Nuclear Waste Tamed by Bacteria
This article was published by PristinePlanet.com Newsletter, issue #24, .
Mother Nature possesses countless ways to keep the cycle of life — the phases of birth, life, death, and reuse — in continuous motion. One example of this is the bacteria and microbes found in soil, which, along with other elements in the natural world, help to break down flora and fauna that have reached the ends of their lives, and are ready to be disassembled into their constituent parts, to then be recycled by those members just above them on the great food web.
The microbe's ability to take in substances of all types, and convert them into less toxic forms, is often referred to as "bioremediation". Perhaps the best-known use occurred during the 1980s, when certain types of microbes were used to clean up toxic organic materials — primarily fuel and solvent spills. In essence, the hungry bacteria ate the fuels, by breaking down the long-chain hydrocarbons, and "breathed" in the solvents, turning them into nontoxic forms.
Now that power for natural detoxification is being directed towards the nuclear contaminants produced by numerous American energy companies, mining companies, and military weapons programs. Throughout the United States, there are dozens of federal laboratories that are facing the daunting task of somehow neutralizing all of this toxic waste.
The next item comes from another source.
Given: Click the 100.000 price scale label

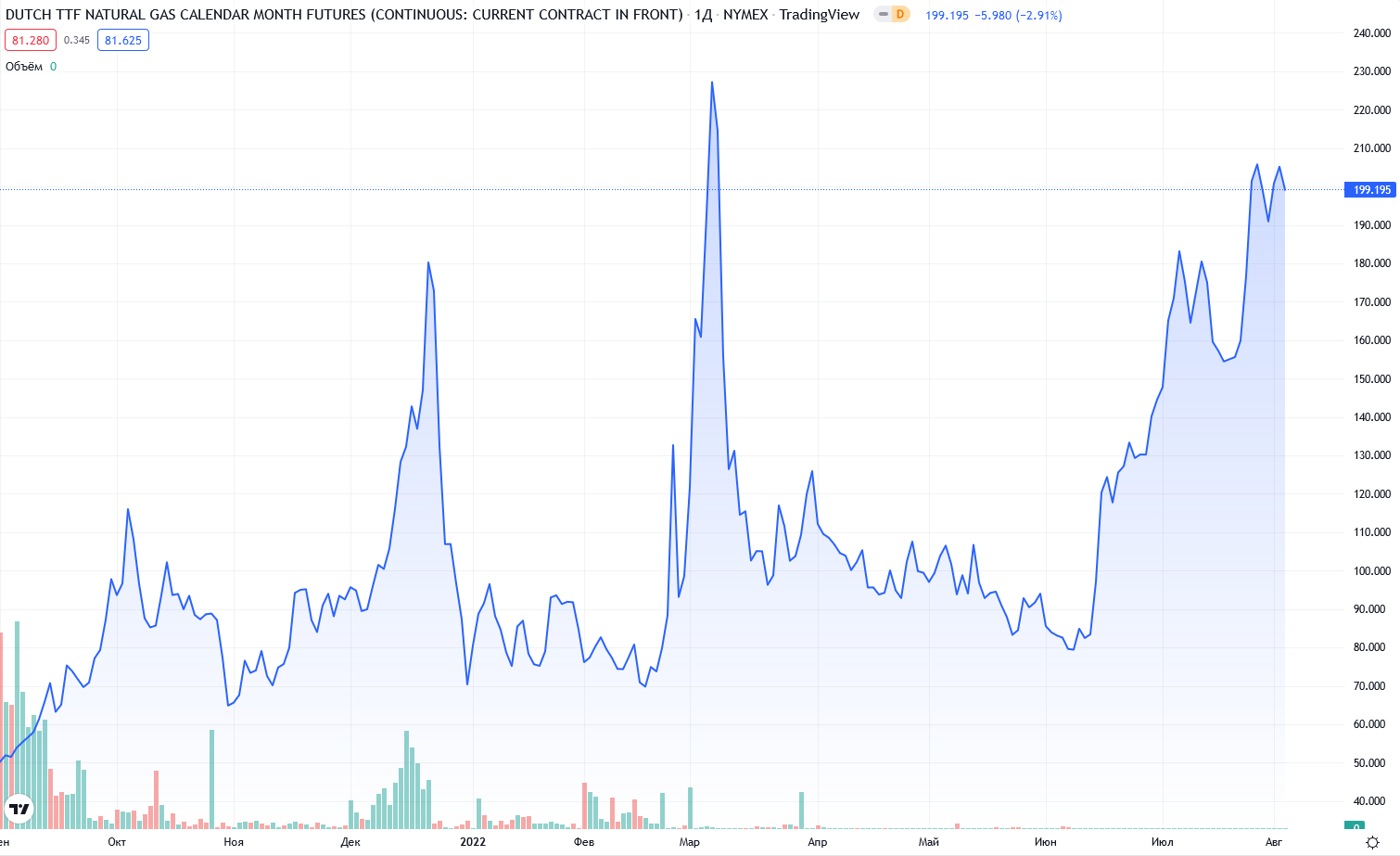Looking at the screenshot, I should (1371, 571).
If current research yields results, then they may get a tremendous amount of help from the lowly bacterium. Civil and environmental engineering researchers at Stanford University and the Oak Ridge National Laboratory (ORNL) are focusing on the toxic uranium often detected in groundwater found near uranium mines or uranium enrichment sites — groundwater that can easily contaminate surface water, which then threatens all organisms that depend upon that surface water.
In the past, the contaminated soil would be excavated, and the contaminated water would be pumped out and treated artificially. But these approaches invariably caused other disposal problems, and were also quite expensive. As an alternative, the researchers have found subsurface microorganisms, already naturally occurring in the soil, which are capable of converting the dissolved uranium into a more solid form that is far less likely to be spread by water. So far, this approach has proven most effective against the more highly contaminated sites. Yet the results can be startling. For instance, the researchers were able to process groundwater containing more than 1000 times the regulated limit for uranium for potable water, and, utilizing those microorganisms, effectively reduce the uranium levels down to the drinking water limit.
At this point, the processed uranium waste is solid enough not to flow like a liquid; but the process is hoped to be taken even further, whereby the end result will be a full solid, which can be handled and disposed of even more easily. It will be a case of powerful bacteria and microbes exchanging their usual role of breaking down solids to be taken up again by plants, and instead creating solids from contaminated water output by nuclear power plants.